Car Pablo Longoria est un protégé de longue date de ce dernier. Ils avaient travaillé ensemble à Huelva, à Santander ou encore à Saragosse. Ce sont des désaccords sur la dernière fenêtre estivale des transferts qui ont coûté sa place à Marcelino en septembre dernier, après seulement trois journées de championnat. Longoria a quitté le club dans la foulée. L’ambiance en interne était de toute façon peu propice à l’émulation. Demandez à Vicente Rodriguez.
"El Niño de la Play"
Très amer, l’ex-joueur clé du FC Valence entre 2000 et 2011 n’a pas hésité à pointer du doigt Pablo Longoria après son éviction de la cellule de recrutement. "Longoria m'a trompé. Il n'a rien apporté. Il n'a rien prouvé parce que les signatures de joueurs étaient faites par (Mateu) Alemany et Marcelino. Ce gosse m'a trompé quatre ou cinq fois et m’a mal traité. Je lui ai dit que je ne travaillerais plus jamais avec lui. C'est un lâche et un indésirable", avait-il lâché sans concession dans une interview accordée à la Cadena SER.
Discret, avec un côté homme agissant dans l’ombre, Pablo Longoria n’est pas friand des interviews et généralement des interventions médiatiques. Surnommé “El Niño de la Play” lors de son passage en Andalousie, il n’était pas du genre à jouer des coudes et parler fort au milieu des zones mixtes et dans les centres d’entraînement pour se faire un nom, comme cela se faisait encore au début des années 2000. Longoria était au départ un adepte des forums internet et un érudit de Football Manager.
Il a ensuite multiplié les déplacements sur les terrains de football et surtout fait la rencontre de l’agent Eugenio Botas, qui lui a permis d’entrer dans le monde du football. Avec l’expérience accumulée, Pablo Longoria s’est affirmé en polyglotte. On dit qu’il parle six langues : l’Espagnol, l’Anglais, l’Italien, le Français, l’Allemand et le Portugais. Pour ceux qui l’ont côtoyé, sa réussite extrêmement précoce est tout sauf innée : elle est le fruit d’un travail démentiel. “C’est rare que je passe un jour sans voir sept ou huit matches de football”, disait l’intéressé lui-même lors d’une de ses rares interventions médiatiques.
Un "malade" du football et travailleur compulsif
“Travailler avec Pablo, c’est s’améliorer un peu tous les jours. C’est un apprentissage perpétuel dans lequel ça ne sert à rien d’être conformiste, au contraire tu dois forcer un peu plus tous les joueurs à évoluer au même rythme que le football d’aujourd’hui. J’ai eu la chance de travailler avec lui à Sassuolo et je peux assurer que c’est une personne très exigeante, très passionnée, qui dit les choses mais qui sait aussi écouter et accorder sa confiance aux professionnels qui travaillent avec lui”, décrit Javi Alonso pour Marcadorint, un scout qui a travaillé sous ses ordres.

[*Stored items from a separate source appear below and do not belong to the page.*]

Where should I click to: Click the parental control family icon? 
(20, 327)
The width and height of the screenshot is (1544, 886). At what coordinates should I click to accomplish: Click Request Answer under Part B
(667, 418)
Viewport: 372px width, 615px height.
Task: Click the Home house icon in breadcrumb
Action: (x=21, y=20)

Les éloges viennent également du côté de la Juventus, et notamment de la part de Javier Ribalta, directeur du recrutement chez la Vieille Dame entre 2012 et 2017. “Je soulignerais sa connaissance du marché et des impératifs de son équipe, sa capacité d’analyse des joueurs. Longoria est un malade du football, une machine de travail. C’est un grand travailleur, mais toujours disponible (...). C’est une personne qui se réinvente constamment”, s'enflamme Ribalta, lui aussi dans les colonnes de Marcadorint.
A première vue, l’Olympique de Marseille tient un crack pour gérer ses futurs mercato. Ces dernières saisons, les 25 millions d’euros posés sur la table pour accueillir Kevin Strootman (et son salaire important) et les recrutements de Valère Germain et de Kostas Mitroglou ont été pointés du doigt par les supporters olympiens. Ces derniers réclament aussi du mouvement en vue de la prolongation de certains cadres comme Florian Thauvin, en fin de contrat la saison prochaine. C’est dans ce contexte passionné et de fronde contre la direction actuelle que Pablo Longoria va devoir faire ses preuves, dans un costume de directeur sportif qu'il n'a jamais vraiment porté.